== Entries shown ==

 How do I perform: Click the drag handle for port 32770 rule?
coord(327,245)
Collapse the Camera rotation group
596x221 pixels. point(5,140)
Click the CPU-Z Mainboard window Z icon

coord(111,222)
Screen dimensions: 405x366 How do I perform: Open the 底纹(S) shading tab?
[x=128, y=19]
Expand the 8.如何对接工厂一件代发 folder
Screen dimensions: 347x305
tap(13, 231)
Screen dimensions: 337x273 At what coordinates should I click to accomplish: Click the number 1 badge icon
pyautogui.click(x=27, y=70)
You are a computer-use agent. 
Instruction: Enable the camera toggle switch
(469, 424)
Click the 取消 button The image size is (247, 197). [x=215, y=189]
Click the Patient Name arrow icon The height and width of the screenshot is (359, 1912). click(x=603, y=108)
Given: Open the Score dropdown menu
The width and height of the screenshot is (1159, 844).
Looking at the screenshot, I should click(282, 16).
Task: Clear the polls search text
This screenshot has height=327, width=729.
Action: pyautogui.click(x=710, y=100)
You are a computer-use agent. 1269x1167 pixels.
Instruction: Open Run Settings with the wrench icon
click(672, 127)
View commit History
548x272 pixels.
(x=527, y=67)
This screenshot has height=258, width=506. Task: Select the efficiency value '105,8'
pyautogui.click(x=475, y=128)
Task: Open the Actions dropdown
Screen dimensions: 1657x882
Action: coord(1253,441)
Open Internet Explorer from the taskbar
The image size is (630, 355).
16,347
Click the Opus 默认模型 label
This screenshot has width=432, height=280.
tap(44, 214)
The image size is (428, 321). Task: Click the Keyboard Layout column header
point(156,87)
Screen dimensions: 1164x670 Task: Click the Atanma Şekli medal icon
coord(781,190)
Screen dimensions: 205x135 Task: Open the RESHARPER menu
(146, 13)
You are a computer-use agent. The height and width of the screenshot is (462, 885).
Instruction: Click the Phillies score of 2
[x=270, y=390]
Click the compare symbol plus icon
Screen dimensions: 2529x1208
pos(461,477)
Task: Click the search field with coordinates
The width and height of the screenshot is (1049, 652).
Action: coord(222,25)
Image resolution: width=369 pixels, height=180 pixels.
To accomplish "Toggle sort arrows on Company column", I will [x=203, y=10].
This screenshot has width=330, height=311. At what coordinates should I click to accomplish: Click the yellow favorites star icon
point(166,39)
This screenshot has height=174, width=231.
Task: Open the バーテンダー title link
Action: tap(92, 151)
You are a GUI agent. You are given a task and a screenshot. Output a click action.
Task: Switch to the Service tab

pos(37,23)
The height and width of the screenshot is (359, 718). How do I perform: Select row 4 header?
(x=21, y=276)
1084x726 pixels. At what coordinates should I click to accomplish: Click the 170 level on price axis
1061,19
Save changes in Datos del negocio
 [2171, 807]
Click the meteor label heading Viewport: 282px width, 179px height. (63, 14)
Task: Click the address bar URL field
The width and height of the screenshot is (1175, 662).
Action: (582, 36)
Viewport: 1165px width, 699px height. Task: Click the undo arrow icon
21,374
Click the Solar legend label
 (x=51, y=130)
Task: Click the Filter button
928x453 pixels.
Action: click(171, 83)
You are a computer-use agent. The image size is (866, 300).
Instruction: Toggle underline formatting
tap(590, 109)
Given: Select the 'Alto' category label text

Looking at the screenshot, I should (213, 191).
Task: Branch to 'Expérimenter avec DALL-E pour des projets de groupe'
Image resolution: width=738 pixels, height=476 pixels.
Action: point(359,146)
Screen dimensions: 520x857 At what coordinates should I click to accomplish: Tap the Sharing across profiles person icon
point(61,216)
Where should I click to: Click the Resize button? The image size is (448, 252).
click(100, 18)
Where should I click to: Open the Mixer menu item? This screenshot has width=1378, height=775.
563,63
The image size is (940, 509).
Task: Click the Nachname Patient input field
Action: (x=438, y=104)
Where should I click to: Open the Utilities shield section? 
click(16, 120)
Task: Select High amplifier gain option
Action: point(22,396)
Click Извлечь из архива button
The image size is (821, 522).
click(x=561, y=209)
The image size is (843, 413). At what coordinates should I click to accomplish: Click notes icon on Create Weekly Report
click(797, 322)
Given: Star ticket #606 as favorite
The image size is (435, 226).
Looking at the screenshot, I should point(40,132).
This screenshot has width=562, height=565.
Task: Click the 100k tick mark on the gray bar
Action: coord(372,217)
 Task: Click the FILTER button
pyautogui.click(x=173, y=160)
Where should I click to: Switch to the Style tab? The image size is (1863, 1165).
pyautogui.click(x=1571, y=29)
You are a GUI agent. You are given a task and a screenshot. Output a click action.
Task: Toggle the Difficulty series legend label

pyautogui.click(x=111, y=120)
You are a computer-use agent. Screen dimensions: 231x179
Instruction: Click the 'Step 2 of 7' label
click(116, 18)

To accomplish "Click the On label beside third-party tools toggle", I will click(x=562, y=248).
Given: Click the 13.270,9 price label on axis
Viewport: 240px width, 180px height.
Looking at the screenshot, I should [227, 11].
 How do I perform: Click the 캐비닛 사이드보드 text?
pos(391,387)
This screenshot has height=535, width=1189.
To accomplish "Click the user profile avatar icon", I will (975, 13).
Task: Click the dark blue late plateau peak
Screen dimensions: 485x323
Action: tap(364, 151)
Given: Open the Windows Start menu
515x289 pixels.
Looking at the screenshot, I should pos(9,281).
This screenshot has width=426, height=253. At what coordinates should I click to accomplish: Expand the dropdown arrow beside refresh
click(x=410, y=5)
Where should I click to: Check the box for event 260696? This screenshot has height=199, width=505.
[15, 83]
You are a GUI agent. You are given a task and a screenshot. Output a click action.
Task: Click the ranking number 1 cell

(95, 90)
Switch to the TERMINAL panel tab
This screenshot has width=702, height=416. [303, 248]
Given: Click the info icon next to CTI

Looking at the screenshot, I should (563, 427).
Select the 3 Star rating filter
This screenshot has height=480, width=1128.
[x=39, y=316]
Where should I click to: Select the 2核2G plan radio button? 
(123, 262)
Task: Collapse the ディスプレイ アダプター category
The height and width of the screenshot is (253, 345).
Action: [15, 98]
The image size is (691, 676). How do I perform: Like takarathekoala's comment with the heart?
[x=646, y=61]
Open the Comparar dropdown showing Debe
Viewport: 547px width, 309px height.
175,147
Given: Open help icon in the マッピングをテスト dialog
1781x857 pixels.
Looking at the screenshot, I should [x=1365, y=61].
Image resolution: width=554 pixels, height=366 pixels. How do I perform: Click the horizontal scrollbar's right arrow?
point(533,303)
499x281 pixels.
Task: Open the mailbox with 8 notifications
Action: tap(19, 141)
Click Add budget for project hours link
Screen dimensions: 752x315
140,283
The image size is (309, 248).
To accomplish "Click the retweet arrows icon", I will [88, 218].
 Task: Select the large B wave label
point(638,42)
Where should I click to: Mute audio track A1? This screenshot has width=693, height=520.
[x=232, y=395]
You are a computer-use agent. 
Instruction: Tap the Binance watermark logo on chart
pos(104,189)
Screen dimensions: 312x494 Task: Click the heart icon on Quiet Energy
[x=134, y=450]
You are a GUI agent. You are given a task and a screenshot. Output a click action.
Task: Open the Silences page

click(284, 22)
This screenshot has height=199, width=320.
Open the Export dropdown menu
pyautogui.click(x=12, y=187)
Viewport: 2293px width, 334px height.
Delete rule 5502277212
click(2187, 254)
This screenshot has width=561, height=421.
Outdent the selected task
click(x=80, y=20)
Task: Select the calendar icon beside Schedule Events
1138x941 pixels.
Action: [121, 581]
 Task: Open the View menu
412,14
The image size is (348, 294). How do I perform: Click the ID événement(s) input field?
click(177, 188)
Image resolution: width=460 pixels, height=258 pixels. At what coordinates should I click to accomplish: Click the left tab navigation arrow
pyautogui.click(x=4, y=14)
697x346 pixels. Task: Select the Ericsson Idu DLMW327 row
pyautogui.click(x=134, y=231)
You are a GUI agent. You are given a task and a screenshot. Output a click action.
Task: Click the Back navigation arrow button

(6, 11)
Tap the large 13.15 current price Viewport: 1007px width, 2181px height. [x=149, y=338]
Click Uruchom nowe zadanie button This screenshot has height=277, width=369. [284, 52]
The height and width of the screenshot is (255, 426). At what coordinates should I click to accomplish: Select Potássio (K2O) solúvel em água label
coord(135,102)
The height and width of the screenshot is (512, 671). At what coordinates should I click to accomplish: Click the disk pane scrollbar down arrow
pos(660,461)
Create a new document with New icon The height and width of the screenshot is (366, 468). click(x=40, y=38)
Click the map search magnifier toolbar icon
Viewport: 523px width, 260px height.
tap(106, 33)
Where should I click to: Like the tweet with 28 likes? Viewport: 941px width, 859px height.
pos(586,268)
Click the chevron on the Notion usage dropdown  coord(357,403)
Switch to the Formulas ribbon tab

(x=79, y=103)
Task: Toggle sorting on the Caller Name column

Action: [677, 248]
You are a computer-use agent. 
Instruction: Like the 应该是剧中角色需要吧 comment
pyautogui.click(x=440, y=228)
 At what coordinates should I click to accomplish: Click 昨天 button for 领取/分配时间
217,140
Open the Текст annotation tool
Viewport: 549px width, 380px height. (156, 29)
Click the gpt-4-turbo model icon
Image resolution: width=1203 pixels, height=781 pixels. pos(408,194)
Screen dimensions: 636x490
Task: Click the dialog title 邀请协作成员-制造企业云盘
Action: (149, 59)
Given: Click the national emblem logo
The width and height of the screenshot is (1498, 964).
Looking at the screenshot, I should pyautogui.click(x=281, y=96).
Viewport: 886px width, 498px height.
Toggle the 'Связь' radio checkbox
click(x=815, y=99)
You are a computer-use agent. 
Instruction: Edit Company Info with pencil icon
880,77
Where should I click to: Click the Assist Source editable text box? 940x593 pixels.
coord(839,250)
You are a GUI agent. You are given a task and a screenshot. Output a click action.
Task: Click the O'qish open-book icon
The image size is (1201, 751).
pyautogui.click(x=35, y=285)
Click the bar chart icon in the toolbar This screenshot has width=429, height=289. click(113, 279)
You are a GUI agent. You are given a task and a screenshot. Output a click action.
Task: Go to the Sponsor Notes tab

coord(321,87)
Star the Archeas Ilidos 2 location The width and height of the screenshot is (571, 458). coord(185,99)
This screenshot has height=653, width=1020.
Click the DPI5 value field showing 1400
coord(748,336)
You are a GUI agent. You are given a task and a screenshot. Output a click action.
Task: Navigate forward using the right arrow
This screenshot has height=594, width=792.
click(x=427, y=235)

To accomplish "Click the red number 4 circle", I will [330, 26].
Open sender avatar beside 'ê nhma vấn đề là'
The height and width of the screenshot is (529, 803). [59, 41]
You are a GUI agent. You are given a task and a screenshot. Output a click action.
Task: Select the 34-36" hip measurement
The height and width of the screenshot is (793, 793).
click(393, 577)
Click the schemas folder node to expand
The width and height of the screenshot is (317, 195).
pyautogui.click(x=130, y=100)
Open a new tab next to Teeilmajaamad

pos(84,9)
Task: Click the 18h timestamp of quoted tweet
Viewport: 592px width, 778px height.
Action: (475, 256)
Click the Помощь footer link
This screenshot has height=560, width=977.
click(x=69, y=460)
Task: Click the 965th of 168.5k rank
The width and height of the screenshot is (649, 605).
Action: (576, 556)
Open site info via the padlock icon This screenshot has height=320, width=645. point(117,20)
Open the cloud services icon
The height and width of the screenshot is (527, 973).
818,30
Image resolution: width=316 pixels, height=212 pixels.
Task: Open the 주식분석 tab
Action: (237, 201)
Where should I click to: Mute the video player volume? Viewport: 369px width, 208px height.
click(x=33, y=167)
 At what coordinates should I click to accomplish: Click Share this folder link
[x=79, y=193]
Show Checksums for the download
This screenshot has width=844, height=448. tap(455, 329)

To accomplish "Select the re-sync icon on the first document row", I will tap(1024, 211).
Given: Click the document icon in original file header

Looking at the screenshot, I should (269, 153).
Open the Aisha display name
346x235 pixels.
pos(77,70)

===

Problem — For this exercise, please copy exactly the lines from the one holding "Given: Click the document" through the end of the records, the first and last included.

Solution —
Given: Click the document icon in original file header

Looking at the screenshot, I should (269, 153).
Open the Aisha display name
346x235 pixels.
pos(77,70)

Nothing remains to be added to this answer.